- Provided information:
- - -

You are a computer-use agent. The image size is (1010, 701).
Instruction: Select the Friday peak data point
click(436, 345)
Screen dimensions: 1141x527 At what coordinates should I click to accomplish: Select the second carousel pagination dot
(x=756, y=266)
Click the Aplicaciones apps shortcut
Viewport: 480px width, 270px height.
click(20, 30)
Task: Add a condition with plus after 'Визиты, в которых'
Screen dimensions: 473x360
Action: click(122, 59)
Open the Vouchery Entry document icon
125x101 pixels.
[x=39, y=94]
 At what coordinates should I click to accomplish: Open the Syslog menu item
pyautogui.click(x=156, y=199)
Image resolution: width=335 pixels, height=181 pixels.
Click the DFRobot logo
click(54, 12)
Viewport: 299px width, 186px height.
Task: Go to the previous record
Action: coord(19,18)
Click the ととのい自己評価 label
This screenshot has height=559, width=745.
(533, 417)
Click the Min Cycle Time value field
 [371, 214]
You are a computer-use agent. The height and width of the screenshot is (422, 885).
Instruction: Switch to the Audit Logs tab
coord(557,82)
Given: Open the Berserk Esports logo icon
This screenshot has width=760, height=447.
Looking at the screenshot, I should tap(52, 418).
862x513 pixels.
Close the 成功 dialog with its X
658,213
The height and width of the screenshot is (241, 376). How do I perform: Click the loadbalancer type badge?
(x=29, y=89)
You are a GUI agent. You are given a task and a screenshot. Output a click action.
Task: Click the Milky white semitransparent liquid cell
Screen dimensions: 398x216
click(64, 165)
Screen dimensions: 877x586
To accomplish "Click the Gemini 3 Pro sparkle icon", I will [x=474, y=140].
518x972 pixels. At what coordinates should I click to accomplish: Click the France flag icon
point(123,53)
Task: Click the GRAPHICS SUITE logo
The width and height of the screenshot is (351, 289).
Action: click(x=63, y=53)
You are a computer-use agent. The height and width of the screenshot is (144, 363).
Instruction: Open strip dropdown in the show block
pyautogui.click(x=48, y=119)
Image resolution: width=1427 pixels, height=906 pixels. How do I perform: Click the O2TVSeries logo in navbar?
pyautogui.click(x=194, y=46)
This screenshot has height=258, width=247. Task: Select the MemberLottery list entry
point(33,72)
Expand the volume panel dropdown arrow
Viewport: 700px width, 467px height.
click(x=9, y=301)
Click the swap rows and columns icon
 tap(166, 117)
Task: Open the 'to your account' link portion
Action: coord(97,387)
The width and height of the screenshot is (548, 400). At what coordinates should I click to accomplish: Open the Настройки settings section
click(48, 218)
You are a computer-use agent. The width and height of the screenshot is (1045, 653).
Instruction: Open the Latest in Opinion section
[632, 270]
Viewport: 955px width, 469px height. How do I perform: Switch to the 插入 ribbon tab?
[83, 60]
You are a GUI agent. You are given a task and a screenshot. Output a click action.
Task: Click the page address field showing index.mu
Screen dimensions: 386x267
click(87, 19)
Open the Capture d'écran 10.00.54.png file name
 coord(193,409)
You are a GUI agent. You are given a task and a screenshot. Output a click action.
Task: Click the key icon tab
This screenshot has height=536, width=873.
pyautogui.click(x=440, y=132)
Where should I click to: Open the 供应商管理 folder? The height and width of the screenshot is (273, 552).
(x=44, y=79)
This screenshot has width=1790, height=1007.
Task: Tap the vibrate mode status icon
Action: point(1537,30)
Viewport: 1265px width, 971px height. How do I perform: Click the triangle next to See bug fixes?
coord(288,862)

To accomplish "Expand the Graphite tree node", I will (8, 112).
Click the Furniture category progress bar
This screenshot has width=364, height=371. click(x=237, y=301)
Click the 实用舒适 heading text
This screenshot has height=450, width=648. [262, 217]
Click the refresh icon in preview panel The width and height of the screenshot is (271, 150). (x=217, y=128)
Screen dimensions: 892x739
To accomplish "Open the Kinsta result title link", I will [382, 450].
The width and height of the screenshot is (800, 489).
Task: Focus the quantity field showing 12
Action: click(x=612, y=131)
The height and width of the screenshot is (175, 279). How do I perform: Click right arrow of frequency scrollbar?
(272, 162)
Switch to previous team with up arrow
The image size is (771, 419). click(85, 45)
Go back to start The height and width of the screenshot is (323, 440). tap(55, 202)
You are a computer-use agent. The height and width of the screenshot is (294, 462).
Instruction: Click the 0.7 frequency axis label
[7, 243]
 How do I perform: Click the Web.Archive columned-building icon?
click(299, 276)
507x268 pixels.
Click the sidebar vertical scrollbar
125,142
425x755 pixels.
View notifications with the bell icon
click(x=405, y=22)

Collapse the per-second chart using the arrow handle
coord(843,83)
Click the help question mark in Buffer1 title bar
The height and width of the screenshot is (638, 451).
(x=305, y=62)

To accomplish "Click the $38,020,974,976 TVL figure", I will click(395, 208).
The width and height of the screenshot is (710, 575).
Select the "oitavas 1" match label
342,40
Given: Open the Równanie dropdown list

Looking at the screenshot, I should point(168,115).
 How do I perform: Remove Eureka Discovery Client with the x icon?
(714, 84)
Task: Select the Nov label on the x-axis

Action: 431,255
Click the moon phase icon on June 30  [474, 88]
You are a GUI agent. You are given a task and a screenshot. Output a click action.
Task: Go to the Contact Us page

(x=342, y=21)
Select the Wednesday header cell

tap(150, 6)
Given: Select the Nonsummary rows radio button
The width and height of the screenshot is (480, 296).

- - -

- Activity: For the data above, give the number of lines in which the word "panel" appears, and nothing more.

- Task output: 2